Zdaniem Piotra Krochmala, obecna polityka władz miasta jest słuszna, ponieważ czynione są starania mające na celu osłabienie nadmiernego rozlewania się miasta poza jego granice. Dzięki wyznaczeniu nowych obszarów do inwestowania w miejscowych planach zagospodarowania przestrzennego, starają się wpływać na zatrzymanie inwestorów. Jako przykłady podaje też rozwój komunikacyjny i tworzenie stref ekonomicznych.

– Miasto silnie zurbanizowane jest tańsze w utrzymaniu i w tym kierunku powinniśmy podążać. Nie zawsze się to udaje. Na przykład miasto przygotowało planistycznie wiele rejonów na obszarze Nowej Huty, ale inwestorzy nie kwapią się z inwestycjami na tych obszarach. Zamiast tego kwitnie budownictwo w modnych, choć nie zawsze dobrze skomunikowanych obszarach podkrakowskich, doprowadzając nierzadko do paraliżu komunikacyjnego na trasach wlotowych do Krakowa – ocenia Piotr Krochmal.

Receptą metro?

Zdaniem prezesa instytutu, miasto najwięcej do nadrobienia ma w rozwoju  infrastruktury komunikacyjnej. Krochmal twierdzi, że dopóki nie powstanie obwodnica Krakowa będziemy stali w coraz większych korkach. Pomogłaby też trasa Balicka czy choćby tunel pod Lasem Wolskim.

– Bez zaangażowania dużych środków na konieczne inwestycje drogowe w naszym mieście będzie się żyło coraz gorzej. Powinniśmy także poważnie zacząć myśleć o metrze. Na wąskich ulicach w centrum niewiele da się już zrobić. Sprowadzenie komunikacji miejskiej pod ziemię byłoby panaceum na kłopoty komunikacyjne – uważa Piotr Krochmal.

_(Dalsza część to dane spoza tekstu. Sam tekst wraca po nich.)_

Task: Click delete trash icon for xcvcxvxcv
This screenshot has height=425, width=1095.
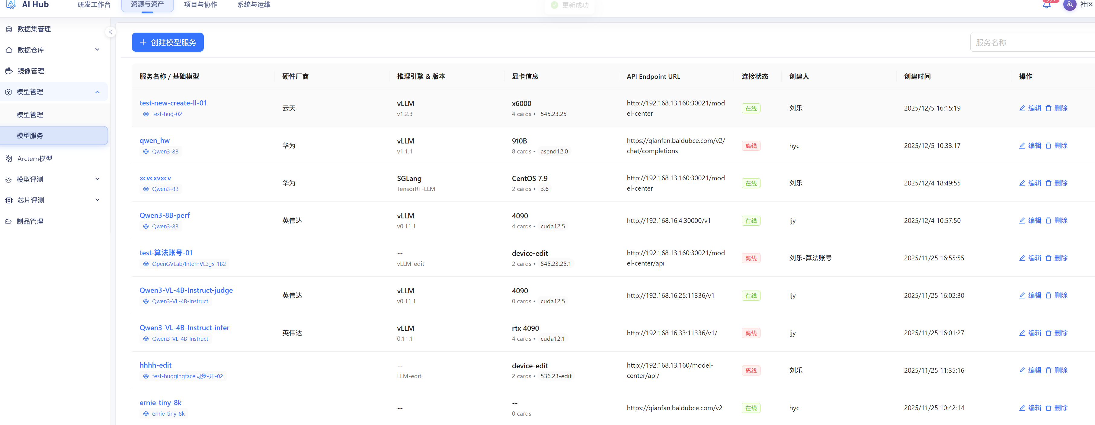Action: 1048,183
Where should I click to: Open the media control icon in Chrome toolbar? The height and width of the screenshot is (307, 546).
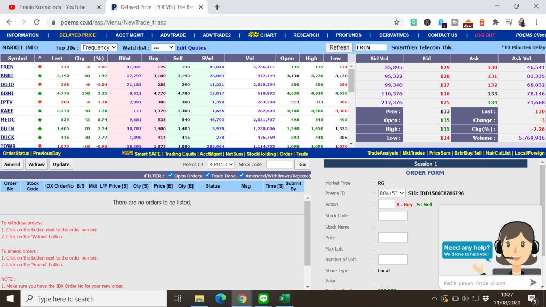click(509, 22)
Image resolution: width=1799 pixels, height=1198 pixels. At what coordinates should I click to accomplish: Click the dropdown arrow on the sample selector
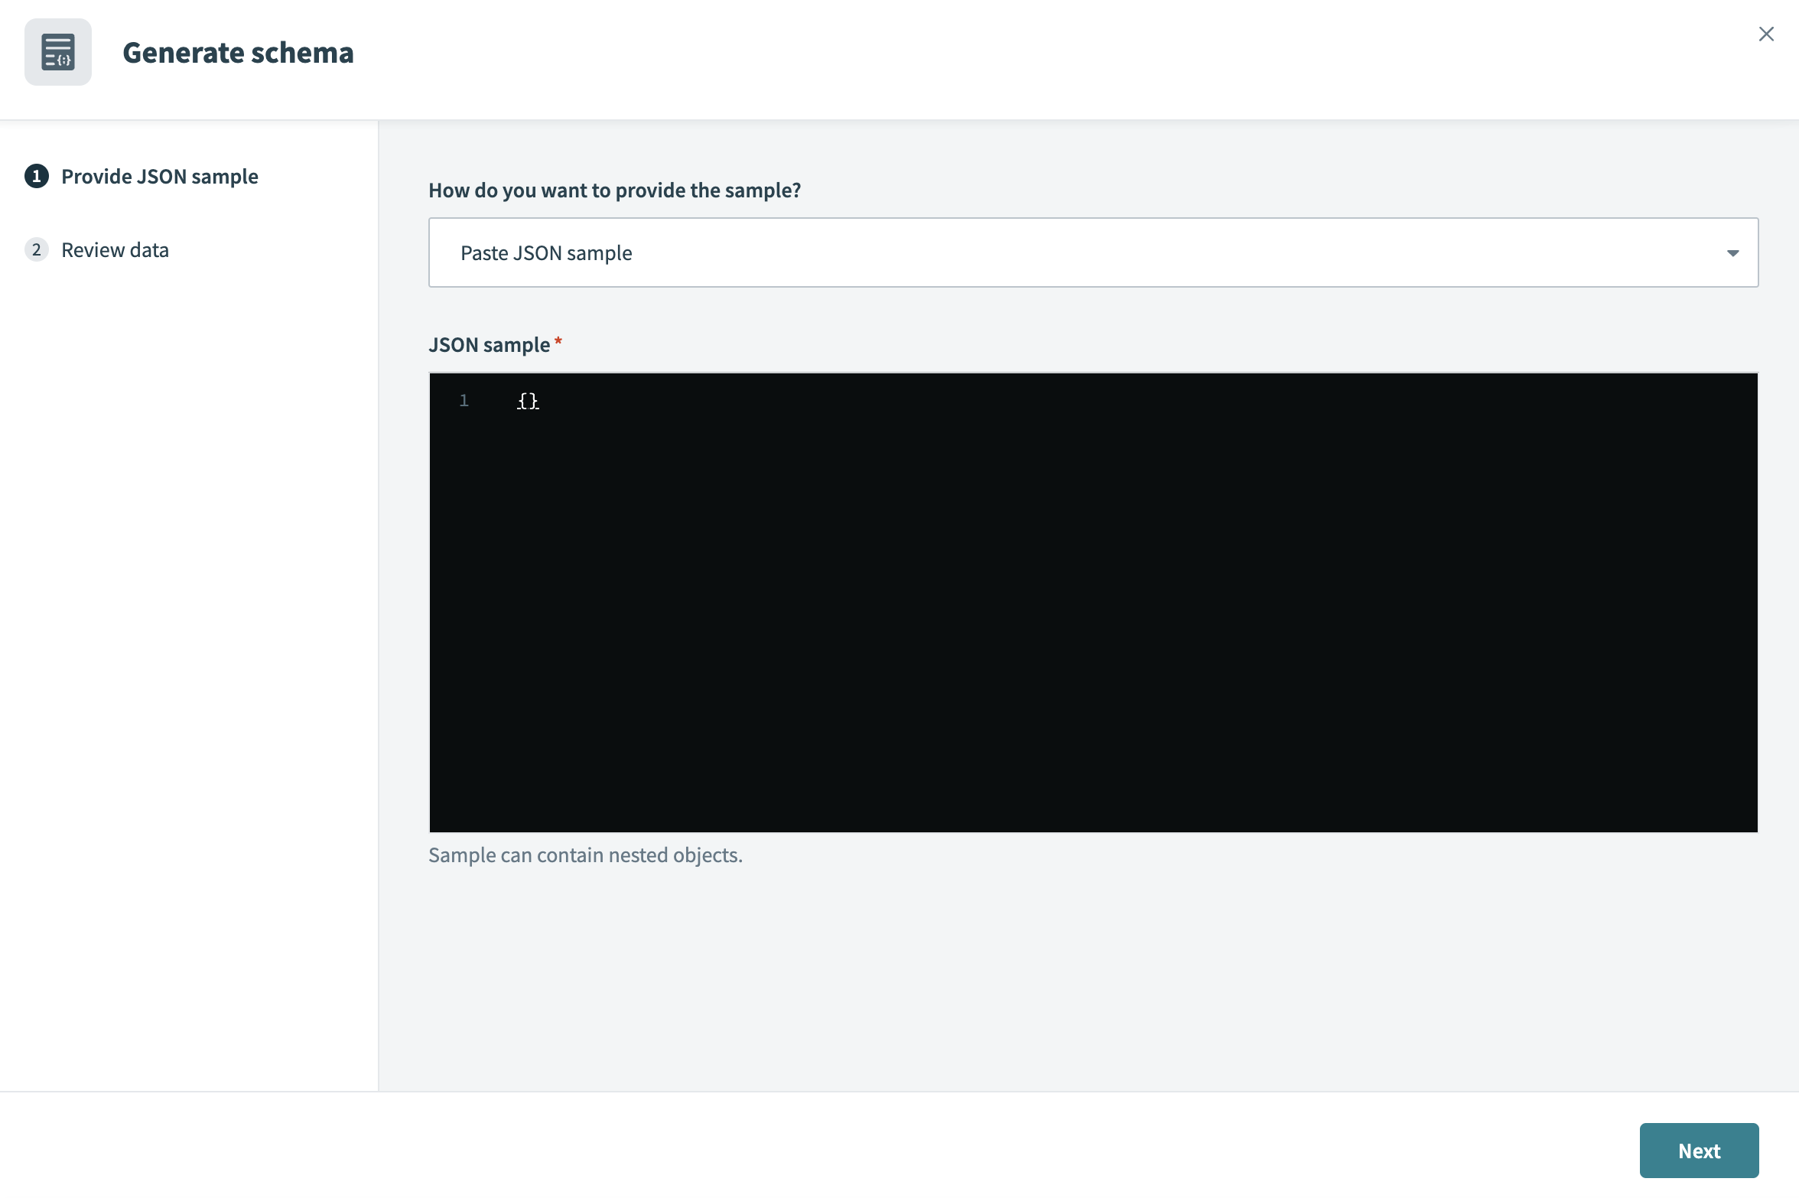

Odpowiedzią nowy program mieszkaniowy

Duży wpływ na dalszy rozwój Krakowa będzie miał również zapowiadany program „Mieszkanie Plus” dedykowany klasie średniej. Program zakłada między innymi, że na gruntach Skarbu Państwa powstaną tanie mieszkania czynszowe, gdzie opłata będzie się wahać od 10 do 20 zł za mkw. Według Macieja Dymka, agenta nieruchomości w NowodworskiEstates, program może być odczuwalny głównie na południu Krakowa i raczej pominie północną część miasta.

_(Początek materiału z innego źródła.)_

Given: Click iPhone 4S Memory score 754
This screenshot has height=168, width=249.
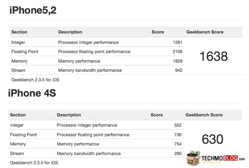Looking at the screenshot, I should (178, 144).
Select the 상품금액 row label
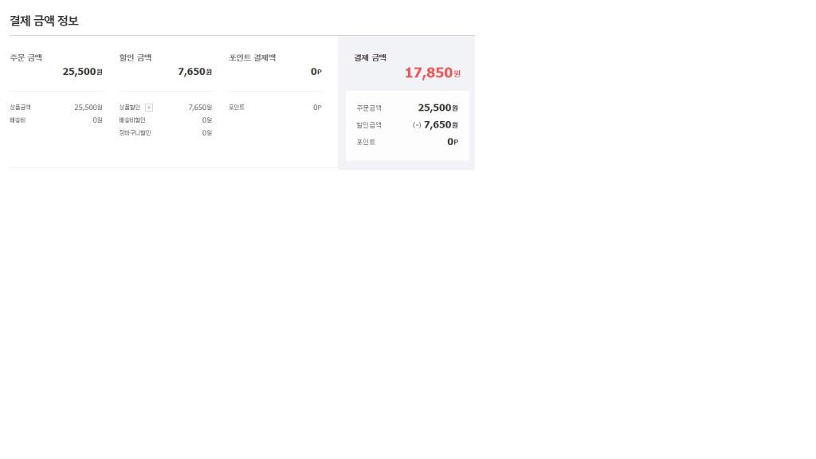 coord(20,108)
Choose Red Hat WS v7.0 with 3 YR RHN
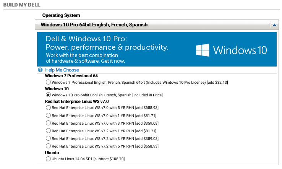This screenshot has height=169, width=282. (48, 123)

– Mogą pojawić się pojedyncze inwestycje, ale jest to na tyle modna część Krakowa dla deweloperów i inwestor, że raczej nie należy spodziewać się niczego większego. Z południa dojazd do centrum jest dłuższy, stąd uważam, że program „Mieszkanie Plus” będzie widoczny na terenie Bieżanowa, Prokocimia, Kurdwanowa, Podgórza Duchackiego. Modne rejony takie jak Bronowice, Krowodrza czy podkrakowskie Zielonki raczej nie odczują obecności programu mówił – w rozmowie z LoveKraków.pl Maciej Dymek.